Mais maintenant, poussé par son
Ancien, il accepta de prononcer ses voeux monastiques et il reçut le
Grand Habit Angélique des vénérables mains du Père Tykhon, le 11
janvier 1966, à la calyve de la Précieuse-Croix, qui dépendait de
Stavronikita.
7.
Nourri par un ange.
L'Ancien raconta : " C'était
pendant le carême de la Mère de Dieu (15), et il y avait déjà des
jours que je jeûnais.
(15)
: ( Le carême qui précède la fête de la Dormition).
Sur
ces entrefaites, on me demanda de descendre un Père malade jusqu'au
rivage. Je le descendis; et par après, je resentis une terrible
faiblesse. Juste avant d'arriver à mon kellion, quelqu'un s
eprésenta à moi et me donna un petit panier avec des fruits, des
raisins et des figues, et il disparut aussitôt."
8.
Opération aux poumons.
Depuis l'époque où il était
jeune moine, l'Ancien ressentait une gêne aux poumons. Déjà à
l'époque où il était à Esphigménou, il avait eu des crachements
de sang et une hémorragie interne, et il avait été hospitalisé à
l'infirmerie du monastère. Par la suite, toute sa vie durant, il eut
à souffrir de cette affection.
Il
fut obligé de quitter Philothéou pour aller dans le monde se faire
soigner. Cette fragilité pulmonaire, qui s'aggrava en raison du
manque d'oxygène dû à l'altitude, fut la raison pour laquelle il
fut obligé d'abandonner le Sinaï.
Même
lui ne savait pas précisément de quoi il souffrait. Les médecins
diagnostiquèrent par erreur une tuberculose. Par obéissance, il
fit, inutilement, des centaines d'injections de streptomycine.

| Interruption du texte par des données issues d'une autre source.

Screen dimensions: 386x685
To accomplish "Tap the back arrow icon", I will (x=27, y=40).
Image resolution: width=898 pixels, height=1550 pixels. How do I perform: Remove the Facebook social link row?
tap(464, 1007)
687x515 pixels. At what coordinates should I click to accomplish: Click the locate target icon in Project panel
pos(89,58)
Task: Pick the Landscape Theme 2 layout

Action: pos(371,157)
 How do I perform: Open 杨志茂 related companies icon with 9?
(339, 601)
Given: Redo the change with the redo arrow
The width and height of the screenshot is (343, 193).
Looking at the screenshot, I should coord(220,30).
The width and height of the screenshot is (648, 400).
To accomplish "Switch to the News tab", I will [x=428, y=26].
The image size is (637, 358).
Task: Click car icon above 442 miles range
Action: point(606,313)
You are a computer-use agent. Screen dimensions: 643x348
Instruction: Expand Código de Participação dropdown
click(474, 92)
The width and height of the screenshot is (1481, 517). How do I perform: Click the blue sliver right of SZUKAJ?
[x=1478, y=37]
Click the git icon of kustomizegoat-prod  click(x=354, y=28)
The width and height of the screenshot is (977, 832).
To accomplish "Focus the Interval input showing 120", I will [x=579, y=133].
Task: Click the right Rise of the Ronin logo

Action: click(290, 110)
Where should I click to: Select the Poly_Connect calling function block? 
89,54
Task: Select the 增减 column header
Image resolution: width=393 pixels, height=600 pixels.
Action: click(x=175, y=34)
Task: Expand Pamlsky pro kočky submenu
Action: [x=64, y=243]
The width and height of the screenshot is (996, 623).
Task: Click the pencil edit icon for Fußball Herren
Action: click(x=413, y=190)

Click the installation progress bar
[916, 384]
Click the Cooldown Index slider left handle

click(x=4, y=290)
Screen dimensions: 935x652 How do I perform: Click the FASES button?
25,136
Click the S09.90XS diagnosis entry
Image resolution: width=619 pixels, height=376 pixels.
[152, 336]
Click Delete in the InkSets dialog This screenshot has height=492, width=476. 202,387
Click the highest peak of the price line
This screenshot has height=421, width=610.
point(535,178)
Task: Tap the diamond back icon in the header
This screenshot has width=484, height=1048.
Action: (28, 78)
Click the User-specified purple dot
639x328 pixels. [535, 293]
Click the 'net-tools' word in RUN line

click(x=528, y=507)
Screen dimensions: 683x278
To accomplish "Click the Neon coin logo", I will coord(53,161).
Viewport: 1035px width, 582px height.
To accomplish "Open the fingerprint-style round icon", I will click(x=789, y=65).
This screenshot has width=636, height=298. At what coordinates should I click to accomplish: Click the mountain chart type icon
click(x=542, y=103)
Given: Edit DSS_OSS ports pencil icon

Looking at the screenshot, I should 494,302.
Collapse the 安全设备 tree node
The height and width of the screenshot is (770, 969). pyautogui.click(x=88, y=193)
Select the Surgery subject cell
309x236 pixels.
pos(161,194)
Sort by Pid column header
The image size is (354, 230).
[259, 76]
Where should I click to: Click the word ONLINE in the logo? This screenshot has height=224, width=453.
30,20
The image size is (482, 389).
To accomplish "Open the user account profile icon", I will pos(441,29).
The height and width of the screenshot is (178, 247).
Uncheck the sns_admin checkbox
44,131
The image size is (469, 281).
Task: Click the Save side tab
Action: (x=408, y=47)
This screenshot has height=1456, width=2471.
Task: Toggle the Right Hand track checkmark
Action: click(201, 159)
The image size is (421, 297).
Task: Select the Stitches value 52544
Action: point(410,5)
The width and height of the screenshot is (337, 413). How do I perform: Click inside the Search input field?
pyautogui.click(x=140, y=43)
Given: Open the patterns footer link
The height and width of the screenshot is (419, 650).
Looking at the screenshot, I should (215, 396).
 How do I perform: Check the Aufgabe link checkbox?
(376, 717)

Sa
chair était devenue dure comme de la pierre au point qu'un jour
l'aiguille se tordit, mais l'Ancien resta immobile et insensible à
la douleur.
Le
pieux docteur Daïkos fit le premier diagnostic correct en
diagnostiquant une bronchectasie : " Que Dieu bénisse Daïkos",
disait l'Ancien.
Sa
maladie ne cessait cependant d'empirer, c'est pourquoi il fut obligé
de sortir de l'Athos pour faire des examens, qui montrèrent que de
toute façon il fallait qu'il soit opéré. L'intervention eut lieu
au "Centre des maladies du thorax de la Grèce du Nord". On
lui enleva pratiquement tout le poumon gauche, et on lui enleva
également deux côtes. Dans une lettre envoyée de la clinique
chirurgicale de l'hôpital et datée du 10 décembre 1966, l'Ancien
décrit ainsi l'opération : " Ce fut une opération très
lourde. On m'enleva le lobe gauche ( du poumon), en même temps qu'un
peu du droit. Le lobe était plein de petites poches (bronchectasie).
L'opération dura près de dix heures. Pendant l'opération, le sang
ne s'arrêta pas de couler, ce qui la rendit plus difficile. On eut
besoin de quatre litres de sang... On me fit un drainage (16) pendant
neuf jours, et je souffris d'une grande indisposition au point que
l'on dut me ramener en salle d'opération pendant deux heures et que
l'on remit les drains en place, et cela pour plus de vingt jours.
(16)
: ( Sans doute un drainage aspiratif).
Cela
m'occasionna aussi une infirmité aux yeux. Le droit voit très bien,
mais l'autre, qui a été opéré, est très fermé et voit très
mal. Ceci ne me préoccupe pas, car d'autres sont nés pratiquement
aveugles.
Il est vrai que je souffre
beaucoup, mais je ne pense pas qu'il eût mieux valu ne pas avoir
d'affection et échapper à un tel petit martyre, car j'en ai retiré
un grand profit.
Auparavant, je lisais la Passion du
Seigneur, dans l'Ecriture Sainte, comme une simple histoire, comme
les Vies des saints dans le Synaxaire*. Désormais je vais la
ressentir, parce que j'ai éprouvé quelques souffrances. Cela fait
maintenant vingt-cinq jours que je n'ai pas connu le repos."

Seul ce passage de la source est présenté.